[Page text]
++++++++++++++++++++
That's where Mexico is today. We all pay the price.
Narcotraficante infighting took over 3,000 lives in
Mexico last year as the Sinaloa and Gulf cartels struggled for turf. With
government officials and police officers facing the old choice of "silver or
lead," out-of-control corruption plagued the country.
Entire states fell under the influence of the drug lords. Narco-violence
spread to previously safe regions, such as Monterrey - the most prosperous city
between the Amazon and the Rio Grande. By late 2006, Mexico faced its gravest
internal crisis since the Revolution of 1910.
In response, Mexicans elected a tough president, Felipe
Calderon. And President Calderon took action, ordering the army into nine
states and deploying troops to cities such as Tijuana and the run-down resort
of Acapulco.
But the drug lords are fighting back. Today, the level of
violence transcends mere crime. Mexico faces a narco-insurrection. And its
government needs help.
The Bush administration is working with Calderon's team to
craft a counter-drug aid package that would provide surveillance equipment,
transport aircraft and training. The program could be announced when the
leaders of the U.S., Mexico and Canada meet in Quebec on Aug. 20. The finalized
program will probably cost several hundred million dollars.
Money well spent.
It's not only the Mexicans who are lucky to have Calderon in
office. We're lucky, too. Calderon broke a foreign-policy taboo to extradite
over a dozen high-level drug criminals wanted in the United States. Previously,
kingpins could count on staying in Mexico if arrested. Now they're scared.
But this is going to be a long struggle. Ninety percent of
the cocaine and much of the heroin and methamphetamine entering the United
States now transits Mexico. For us, the immediate problems are addiction and
crime. Drug abuse was behind many, if not most, of the 1.8 million violent
crimes committed here in 2005. And urban property crime is drug crime.
We can't just blame this problem on Mexico. Without the U.S.
market for illicit drugs, Mexico's transit-corridor problem wouldn't exist. And
the high-powered weapons arming the cartels flow south from the United
States. The arms and cash driving Mexico's narco-insurgency come from El
Norte.
Mexico's the victim here, not the perp.
In 1994, while still in the Army, I was sent on a mission to
study the narcotics problem in the Andean Ridge. A key conclusion I reached was
that the ultimate victims of the drug trade were going to be the transit
countries, the Central American states, Brazil - and, above all, Mexico.
++++++++++++++++++++
[Data block]
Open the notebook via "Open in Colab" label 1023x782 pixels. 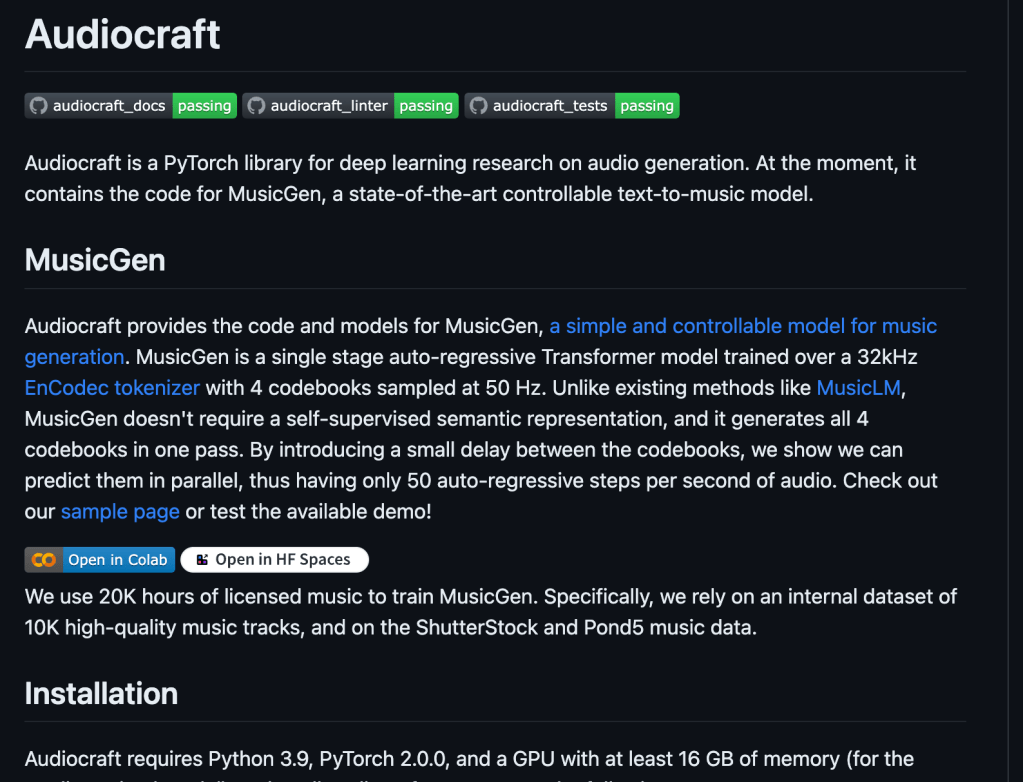click(117, 560)
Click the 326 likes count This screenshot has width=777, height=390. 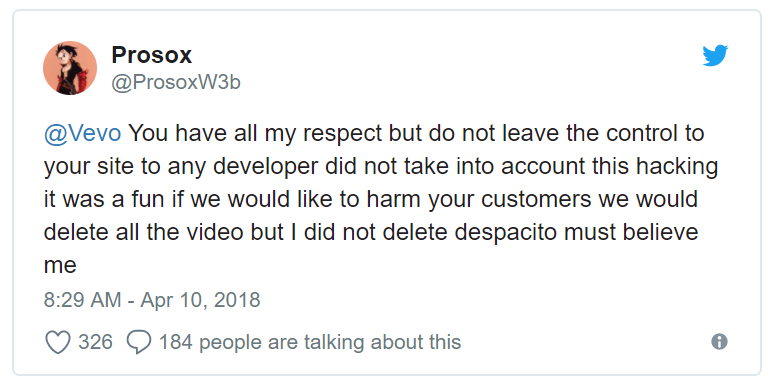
++++++++++++++++++++
[To be done] From the passage on Mexico's drug war, copy out everything from "But the drug" down to "hundred million dollars.".

[Output of the exercise]
But the drug lords are fighting back. Today, the level of
violence transcends mere crime. Mexico faces a narco-insurrection. And its
government needs help.
The Bush administration is working with Calderon's team to
craft a counter-drug aid package that would provide surveillance equipment,
transport aircraft and training. The program could be announced when the
leaders of the U.S., Mexico and Canada meet in Quebec on Aug. 20. The finalized
program will probably cost several hundred million dollars.